● Task to complete
Take every line of the material below that includes the string "chevron" and copy it out.

======

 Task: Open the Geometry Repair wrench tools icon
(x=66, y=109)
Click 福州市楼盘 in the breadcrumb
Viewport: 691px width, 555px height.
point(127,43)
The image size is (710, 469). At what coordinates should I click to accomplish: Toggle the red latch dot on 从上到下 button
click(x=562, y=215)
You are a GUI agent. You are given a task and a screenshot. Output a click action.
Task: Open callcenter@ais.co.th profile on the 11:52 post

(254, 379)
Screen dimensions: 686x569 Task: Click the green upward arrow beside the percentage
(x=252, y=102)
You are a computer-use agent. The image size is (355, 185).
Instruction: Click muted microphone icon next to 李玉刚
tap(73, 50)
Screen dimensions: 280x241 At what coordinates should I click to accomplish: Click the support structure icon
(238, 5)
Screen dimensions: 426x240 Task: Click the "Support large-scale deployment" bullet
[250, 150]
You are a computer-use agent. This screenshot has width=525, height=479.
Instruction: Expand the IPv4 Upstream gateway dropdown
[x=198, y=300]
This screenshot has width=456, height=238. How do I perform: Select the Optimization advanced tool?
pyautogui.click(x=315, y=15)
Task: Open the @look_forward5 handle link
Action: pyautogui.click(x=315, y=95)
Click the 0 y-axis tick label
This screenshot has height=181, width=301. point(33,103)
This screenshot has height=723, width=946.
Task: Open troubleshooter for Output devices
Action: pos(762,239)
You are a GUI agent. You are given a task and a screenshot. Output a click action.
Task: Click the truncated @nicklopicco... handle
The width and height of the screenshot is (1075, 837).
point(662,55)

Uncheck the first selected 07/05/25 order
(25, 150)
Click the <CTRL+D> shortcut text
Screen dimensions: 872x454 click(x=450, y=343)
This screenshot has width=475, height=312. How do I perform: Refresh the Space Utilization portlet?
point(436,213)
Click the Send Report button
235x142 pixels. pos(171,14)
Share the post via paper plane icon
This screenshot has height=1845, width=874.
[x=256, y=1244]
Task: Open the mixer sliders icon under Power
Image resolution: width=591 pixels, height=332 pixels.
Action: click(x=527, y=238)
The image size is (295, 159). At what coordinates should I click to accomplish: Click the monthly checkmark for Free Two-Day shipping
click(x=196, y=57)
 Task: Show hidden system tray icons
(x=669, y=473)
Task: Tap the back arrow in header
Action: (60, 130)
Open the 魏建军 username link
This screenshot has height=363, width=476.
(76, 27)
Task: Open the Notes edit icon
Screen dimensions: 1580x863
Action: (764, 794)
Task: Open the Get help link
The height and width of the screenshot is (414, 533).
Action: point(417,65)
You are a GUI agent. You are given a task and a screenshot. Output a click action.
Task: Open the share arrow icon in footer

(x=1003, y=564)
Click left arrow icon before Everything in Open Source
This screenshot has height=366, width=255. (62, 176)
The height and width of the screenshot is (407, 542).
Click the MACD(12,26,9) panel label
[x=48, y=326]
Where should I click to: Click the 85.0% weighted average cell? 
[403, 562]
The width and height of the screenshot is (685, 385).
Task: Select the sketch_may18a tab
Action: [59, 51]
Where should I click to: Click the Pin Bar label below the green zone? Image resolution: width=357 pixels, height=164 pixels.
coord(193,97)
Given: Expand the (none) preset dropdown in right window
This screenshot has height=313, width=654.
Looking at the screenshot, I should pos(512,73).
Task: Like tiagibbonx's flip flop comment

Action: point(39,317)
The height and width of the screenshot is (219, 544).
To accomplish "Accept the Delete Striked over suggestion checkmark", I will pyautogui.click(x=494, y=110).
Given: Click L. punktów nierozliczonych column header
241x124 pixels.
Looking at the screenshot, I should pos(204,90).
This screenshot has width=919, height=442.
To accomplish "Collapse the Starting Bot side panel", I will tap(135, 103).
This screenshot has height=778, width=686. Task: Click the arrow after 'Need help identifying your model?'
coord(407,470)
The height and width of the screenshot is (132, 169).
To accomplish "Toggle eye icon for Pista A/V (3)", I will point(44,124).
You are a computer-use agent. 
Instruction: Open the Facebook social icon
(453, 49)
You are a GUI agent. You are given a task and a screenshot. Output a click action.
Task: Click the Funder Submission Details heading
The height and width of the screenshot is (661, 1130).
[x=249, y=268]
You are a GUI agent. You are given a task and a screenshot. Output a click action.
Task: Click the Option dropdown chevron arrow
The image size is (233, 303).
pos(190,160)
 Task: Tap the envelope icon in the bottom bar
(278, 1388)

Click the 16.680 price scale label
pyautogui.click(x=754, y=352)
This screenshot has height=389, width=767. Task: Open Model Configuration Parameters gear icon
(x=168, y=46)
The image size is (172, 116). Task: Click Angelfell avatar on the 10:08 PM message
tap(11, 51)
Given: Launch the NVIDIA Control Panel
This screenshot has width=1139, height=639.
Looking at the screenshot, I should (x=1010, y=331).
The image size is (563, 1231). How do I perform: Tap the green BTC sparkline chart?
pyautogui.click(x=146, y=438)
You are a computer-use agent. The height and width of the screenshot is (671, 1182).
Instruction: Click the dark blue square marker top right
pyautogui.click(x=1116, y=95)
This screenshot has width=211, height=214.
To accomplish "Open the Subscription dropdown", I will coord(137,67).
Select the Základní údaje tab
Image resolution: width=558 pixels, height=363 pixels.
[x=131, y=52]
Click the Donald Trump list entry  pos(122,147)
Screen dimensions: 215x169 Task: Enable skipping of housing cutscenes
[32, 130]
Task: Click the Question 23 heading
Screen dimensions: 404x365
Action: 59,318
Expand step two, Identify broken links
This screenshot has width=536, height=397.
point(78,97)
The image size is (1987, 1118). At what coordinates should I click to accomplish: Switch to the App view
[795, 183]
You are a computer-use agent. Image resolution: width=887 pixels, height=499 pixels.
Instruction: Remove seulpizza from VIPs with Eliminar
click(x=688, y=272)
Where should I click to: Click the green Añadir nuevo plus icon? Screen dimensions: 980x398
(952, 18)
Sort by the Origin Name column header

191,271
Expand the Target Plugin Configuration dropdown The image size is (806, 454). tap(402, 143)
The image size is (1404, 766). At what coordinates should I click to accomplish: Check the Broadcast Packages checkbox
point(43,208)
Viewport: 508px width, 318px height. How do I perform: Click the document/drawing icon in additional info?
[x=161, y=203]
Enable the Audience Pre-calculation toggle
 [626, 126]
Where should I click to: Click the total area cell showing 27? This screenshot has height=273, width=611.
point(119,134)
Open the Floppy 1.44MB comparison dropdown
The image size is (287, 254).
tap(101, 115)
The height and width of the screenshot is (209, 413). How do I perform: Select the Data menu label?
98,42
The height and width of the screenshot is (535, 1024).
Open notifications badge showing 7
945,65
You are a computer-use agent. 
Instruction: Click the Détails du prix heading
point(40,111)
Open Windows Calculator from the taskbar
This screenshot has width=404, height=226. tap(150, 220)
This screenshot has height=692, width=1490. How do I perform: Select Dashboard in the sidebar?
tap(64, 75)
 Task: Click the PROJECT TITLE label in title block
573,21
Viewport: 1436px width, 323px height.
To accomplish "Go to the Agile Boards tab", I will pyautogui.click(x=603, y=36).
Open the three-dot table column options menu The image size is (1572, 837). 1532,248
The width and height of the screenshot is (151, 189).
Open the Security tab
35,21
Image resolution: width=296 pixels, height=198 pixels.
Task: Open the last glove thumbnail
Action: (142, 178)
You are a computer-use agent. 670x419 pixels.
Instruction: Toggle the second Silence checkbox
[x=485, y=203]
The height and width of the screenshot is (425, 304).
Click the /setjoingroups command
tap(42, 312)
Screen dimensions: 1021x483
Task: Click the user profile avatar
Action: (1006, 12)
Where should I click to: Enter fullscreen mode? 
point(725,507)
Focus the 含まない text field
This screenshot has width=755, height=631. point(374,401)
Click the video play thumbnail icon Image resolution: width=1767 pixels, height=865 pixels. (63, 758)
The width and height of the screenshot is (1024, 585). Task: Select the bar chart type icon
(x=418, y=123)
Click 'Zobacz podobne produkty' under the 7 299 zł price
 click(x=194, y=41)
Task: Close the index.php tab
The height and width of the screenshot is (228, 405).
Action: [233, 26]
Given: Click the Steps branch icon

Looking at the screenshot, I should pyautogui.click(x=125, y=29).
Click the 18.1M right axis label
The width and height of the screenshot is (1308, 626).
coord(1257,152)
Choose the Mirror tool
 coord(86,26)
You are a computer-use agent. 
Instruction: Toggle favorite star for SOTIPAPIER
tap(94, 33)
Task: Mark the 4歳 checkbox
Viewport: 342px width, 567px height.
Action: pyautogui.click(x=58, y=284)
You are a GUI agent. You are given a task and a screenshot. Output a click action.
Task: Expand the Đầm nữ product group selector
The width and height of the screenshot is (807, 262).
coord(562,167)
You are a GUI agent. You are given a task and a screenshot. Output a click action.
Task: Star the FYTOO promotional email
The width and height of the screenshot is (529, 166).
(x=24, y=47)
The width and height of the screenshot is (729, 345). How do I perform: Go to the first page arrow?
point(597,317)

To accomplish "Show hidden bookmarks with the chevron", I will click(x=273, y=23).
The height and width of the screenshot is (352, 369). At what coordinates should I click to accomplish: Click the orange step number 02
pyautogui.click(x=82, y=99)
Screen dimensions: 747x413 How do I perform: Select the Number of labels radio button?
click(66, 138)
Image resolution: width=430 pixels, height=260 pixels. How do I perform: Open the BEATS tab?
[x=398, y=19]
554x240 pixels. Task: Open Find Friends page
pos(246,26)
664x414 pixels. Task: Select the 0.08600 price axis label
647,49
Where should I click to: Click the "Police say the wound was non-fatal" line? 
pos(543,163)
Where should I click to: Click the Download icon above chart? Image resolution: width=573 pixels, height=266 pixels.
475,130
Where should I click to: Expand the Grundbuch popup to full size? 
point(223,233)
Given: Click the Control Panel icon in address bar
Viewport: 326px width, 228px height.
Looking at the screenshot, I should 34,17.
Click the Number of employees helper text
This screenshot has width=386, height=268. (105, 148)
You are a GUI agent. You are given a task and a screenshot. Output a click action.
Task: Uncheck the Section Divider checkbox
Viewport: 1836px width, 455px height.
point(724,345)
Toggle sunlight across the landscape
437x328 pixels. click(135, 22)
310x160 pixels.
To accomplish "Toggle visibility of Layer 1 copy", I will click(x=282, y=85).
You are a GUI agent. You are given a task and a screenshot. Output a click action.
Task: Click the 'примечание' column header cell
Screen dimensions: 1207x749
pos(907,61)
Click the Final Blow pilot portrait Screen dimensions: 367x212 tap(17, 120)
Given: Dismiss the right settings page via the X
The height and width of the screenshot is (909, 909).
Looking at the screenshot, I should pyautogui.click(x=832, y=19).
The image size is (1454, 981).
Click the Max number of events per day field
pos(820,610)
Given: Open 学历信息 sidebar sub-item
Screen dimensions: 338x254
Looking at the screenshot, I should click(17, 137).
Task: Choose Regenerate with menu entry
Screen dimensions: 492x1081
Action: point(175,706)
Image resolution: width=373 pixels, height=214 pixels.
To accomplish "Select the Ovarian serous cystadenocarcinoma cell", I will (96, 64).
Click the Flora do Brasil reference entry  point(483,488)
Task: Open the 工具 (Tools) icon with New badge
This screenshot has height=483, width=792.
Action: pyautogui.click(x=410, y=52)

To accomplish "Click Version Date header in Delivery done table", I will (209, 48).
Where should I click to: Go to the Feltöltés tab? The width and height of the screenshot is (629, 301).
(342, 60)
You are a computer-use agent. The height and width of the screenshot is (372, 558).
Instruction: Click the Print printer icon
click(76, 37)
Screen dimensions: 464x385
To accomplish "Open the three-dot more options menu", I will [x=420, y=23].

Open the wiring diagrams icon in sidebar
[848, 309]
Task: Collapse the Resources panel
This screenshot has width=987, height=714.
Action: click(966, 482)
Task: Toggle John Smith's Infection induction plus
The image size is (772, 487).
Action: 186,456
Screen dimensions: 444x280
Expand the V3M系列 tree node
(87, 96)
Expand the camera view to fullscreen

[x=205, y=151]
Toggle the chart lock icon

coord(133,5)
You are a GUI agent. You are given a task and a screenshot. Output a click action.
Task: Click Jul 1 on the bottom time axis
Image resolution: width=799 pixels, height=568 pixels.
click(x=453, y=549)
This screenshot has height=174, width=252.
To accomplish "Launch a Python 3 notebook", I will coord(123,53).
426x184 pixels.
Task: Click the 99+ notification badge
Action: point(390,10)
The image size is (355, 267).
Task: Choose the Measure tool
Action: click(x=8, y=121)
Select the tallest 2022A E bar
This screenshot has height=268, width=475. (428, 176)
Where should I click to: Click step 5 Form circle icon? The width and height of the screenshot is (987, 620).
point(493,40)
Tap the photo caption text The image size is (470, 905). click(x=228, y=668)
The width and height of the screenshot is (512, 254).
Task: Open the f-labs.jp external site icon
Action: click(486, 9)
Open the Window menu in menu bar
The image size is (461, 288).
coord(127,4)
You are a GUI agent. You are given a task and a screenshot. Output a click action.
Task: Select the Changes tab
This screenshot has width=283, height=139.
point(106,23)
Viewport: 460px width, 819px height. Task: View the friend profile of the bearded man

======

● Solution to this problem
Task: Click the Option dropdown chevron arrow
To accomplish "Show hidden bookmarks with the chevron", I will click(x=273, y=23).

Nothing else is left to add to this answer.